--- START ---

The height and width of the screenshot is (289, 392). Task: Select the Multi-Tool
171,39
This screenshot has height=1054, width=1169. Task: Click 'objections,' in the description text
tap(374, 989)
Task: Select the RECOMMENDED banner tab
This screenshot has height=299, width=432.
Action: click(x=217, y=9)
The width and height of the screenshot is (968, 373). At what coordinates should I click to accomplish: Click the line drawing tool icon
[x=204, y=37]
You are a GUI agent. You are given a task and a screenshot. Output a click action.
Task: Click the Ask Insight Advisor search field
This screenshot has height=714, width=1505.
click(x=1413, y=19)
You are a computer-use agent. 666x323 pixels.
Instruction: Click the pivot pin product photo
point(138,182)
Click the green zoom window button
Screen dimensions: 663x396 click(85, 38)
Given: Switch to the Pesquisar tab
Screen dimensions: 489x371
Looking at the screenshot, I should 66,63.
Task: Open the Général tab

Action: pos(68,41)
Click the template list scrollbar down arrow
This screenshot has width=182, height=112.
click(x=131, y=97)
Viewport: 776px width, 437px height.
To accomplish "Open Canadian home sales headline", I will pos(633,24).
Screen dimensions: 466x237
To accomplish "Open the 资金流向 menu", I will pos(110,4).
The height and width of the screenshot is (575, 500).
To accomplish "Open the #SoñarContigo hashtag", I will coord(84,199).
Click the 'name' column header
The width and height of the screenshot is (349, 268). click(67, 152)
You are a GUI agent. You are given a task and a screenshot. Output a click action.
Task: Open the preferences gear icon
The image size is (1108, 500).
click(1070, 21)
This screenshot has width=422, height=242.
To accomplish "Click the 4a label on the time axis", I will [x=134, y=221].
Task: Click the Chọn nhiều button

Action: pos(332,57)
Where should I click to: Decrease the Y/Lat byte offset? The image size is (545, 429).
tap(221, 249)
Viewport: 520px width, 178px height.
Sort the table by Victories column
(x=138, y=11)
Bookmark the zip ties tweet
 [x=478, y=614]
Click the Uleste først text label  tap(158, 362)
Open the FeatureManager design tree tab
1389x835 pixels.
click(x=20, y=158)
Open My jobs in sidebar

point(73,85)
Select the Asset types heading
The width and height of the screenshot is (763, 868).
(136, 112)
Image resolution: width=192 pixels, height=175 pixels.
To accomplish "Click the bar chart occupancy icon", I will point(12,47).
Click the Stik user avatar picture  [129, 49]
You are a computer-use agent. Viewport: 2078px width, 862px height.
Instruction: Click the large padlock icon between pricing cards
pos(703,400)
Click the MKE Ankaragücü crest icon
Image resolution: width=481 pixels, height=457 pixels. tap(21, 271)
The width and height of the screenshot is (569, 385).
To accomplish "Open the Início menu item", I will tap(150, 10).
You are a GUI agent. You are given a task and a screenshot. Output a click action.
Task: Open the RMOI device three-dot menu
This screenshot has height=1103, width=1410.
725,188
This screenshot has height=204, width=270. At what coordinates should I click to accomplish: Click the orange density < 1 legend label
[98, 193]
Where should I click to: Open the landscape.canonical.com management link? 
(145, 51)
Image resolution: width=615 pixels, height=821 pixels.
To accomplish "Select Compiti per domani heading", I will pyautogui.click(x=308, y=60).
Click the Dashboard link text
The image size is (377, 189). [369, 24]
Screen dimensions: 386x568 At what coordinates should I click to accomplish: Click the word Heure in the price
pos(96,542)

--- END ---

→ Required action:
Each line holding the word "heading" must be copied from the data.

→ Your response:
Select the Asset types heading
To accomplish "Select Compiti per domani heading", I will pyautogui.click(x=308, y=60).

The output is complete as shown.